For SPRING based networks, we can take advantage of the unique capability of Anycast-SID [RFC8402]. The ASBRs of a single site allocate an Anycast-SID for each SP-ANH address. This SID can be used as the only SID by an ingress BGP speaker or, if a TE routed path is desired, depending on TE constraints, the TE controller can provision a SPRING path with the Anycast-SID at the end, instructing the CR to perform load balancing among connected ASBRs.
Similarly to a classic MPLS environment, such a situation may lead to suboptimal routing (redirecting from one ASBR to another), or may require the CR (instead of ASBR) to insert the SP-ANH into the IGP and generate a PREFIX-SID (or Anycast-SID if there is more then one CR) for it.
Below we illustrate the operation of the proposal by working through its operation in the context of several different types of failures. Here, we assume that each ASBR in a given site of the local AS (site 1 of AS1 in Figure 2), that has an EBGP session with the given peer AS (AS2 in Figure 2), receives from its peer routers (PR2.x) routes to exactly same address space on each session.

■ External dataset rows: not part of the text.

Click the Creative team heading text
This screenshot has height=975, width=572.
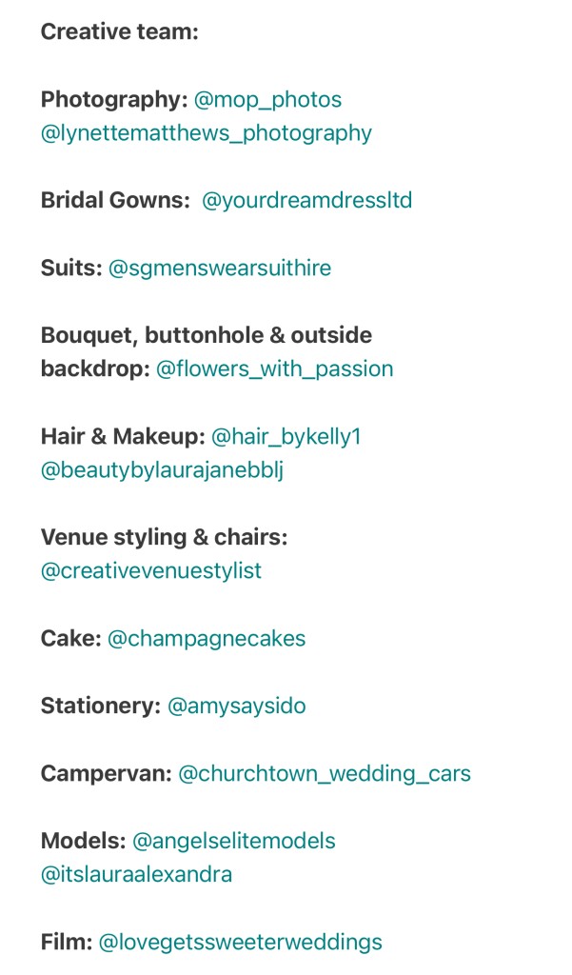[x=120, y=31]
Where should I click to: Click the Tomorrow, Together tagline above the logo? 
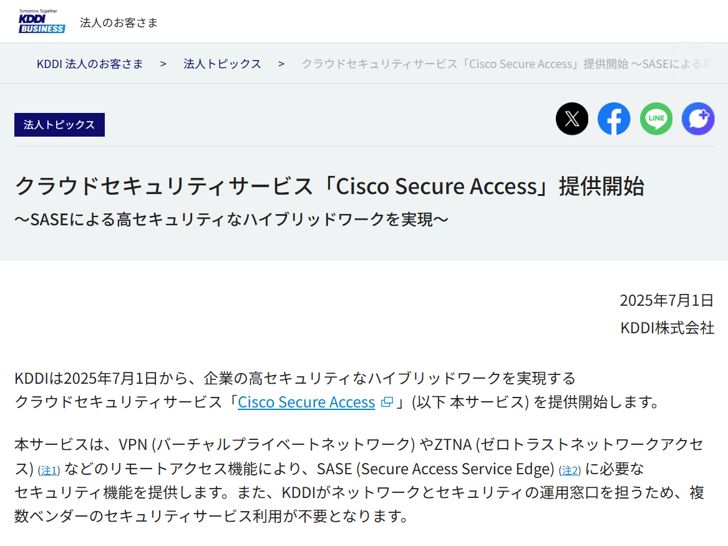[37, 10]
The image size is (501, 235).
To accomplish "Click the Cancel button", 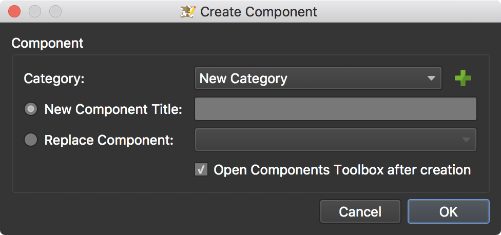I will [360, 211].
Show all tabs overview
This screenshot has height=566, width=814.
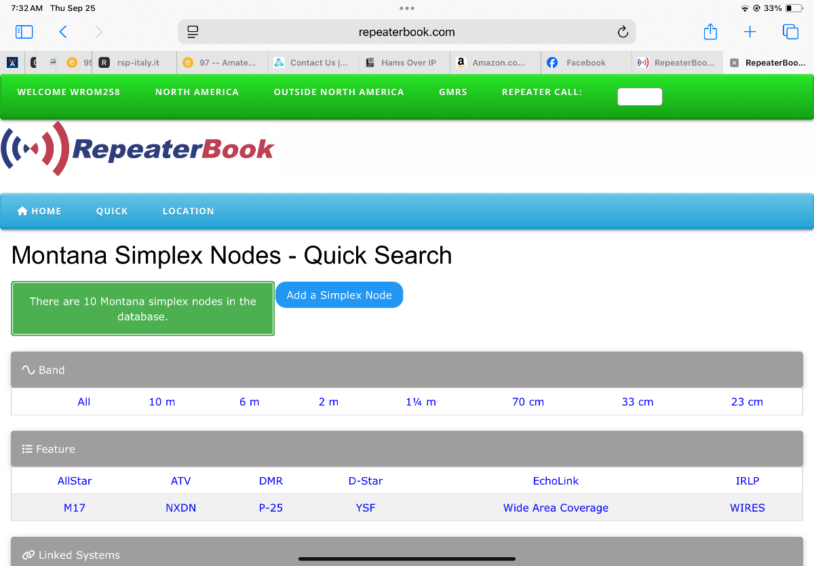pos(790,32)
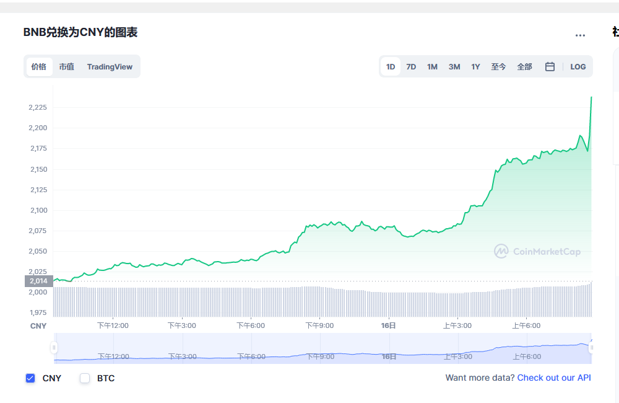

Valuable comments and suggestions on solution covered by this document was provided by Mannan Venkatesan, John Scudder and Ron Bonica. Special thanks to John Scudder, who also helped with editorial changes.

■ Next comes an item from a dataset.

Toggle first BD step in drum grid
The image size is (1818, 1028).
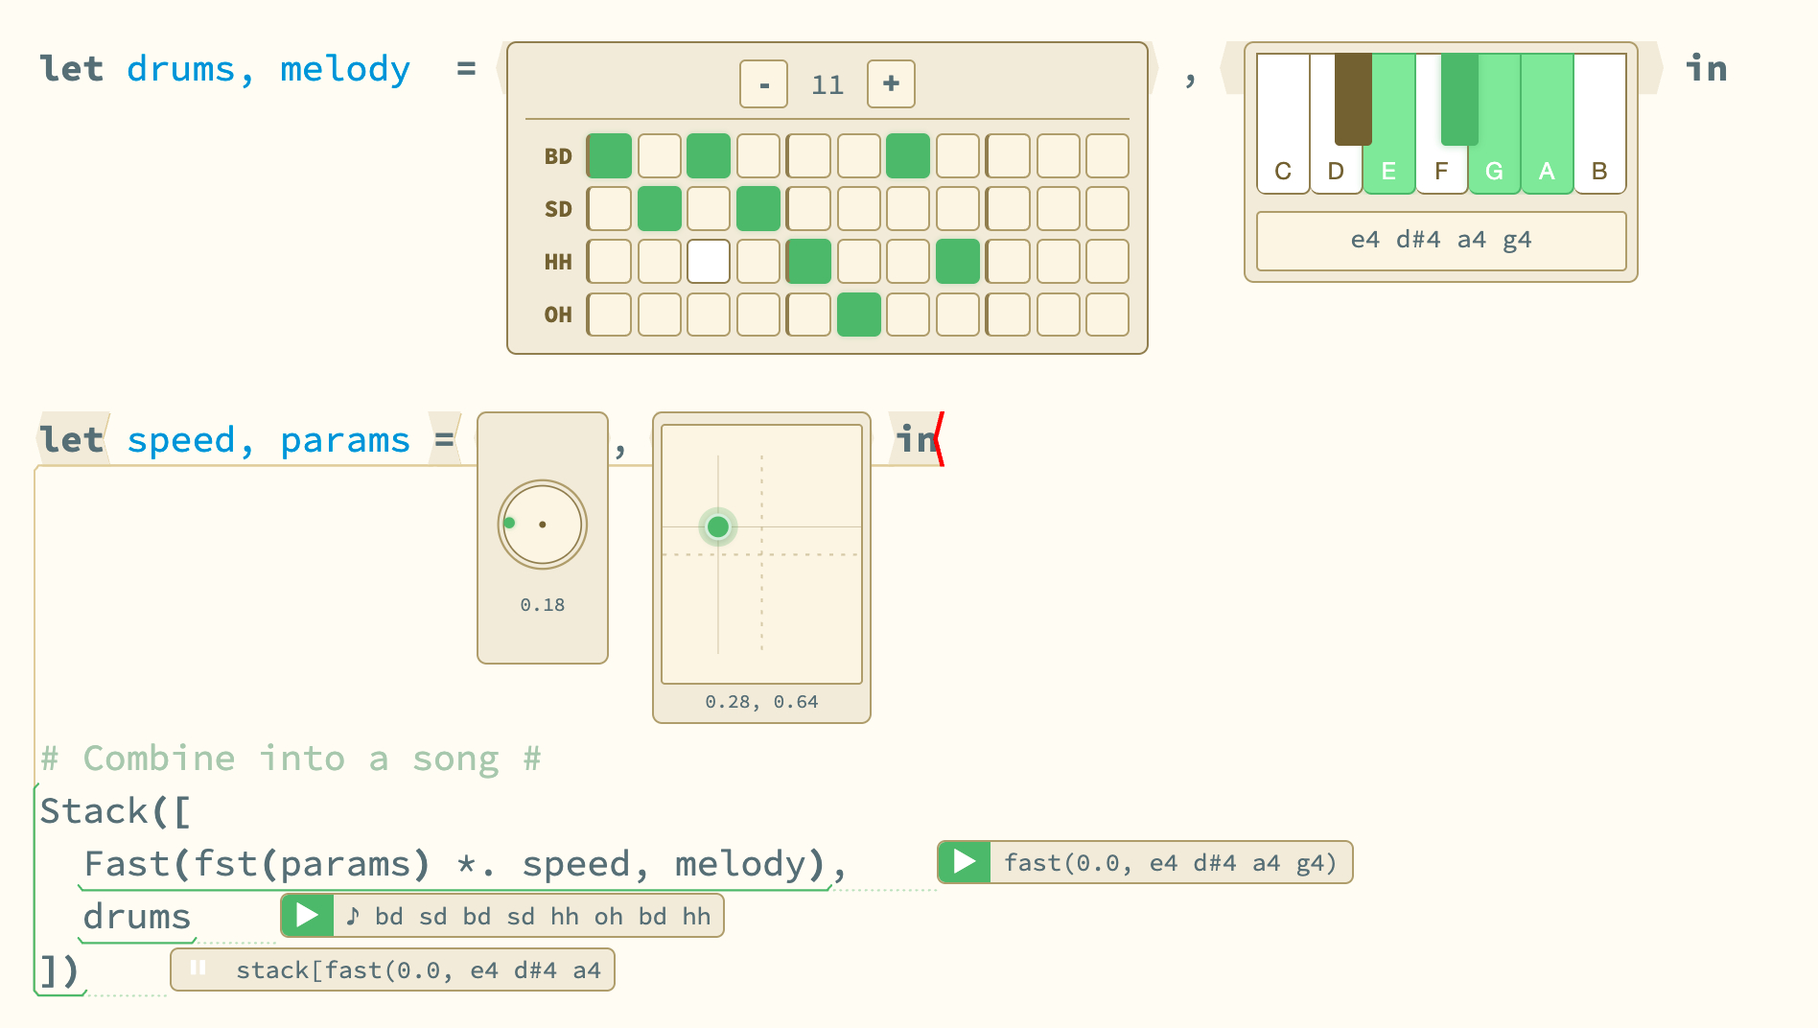(x=609, y=156)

This memo includes no request to IANA.
Since this is a deployment architecture and not a protocol modification, it doesn't introduce any new issues to the BGP protocol itself. General BGP security considerations are discussed in [RFC4271] and [RFC4272], BGP deployment best practices are documented in [RFC7454], and nothing in this proposal impedes their use. Many of the practices recommended in that document are self-evidently still applicable, for example the use of cryptographic session protection methods such as TCP MD5 or the TCP Authentication Option, and the Generalized TTL Security Mechanism. Since we propose a novel use of IP addresses to assign ANHs, it's worth considering if anything new is required to protect them. We conclude there isn't, they fall into the existing category of "Prefixes Belonging to the Local AS" discussed in section 6.1.4 of [RFC7454].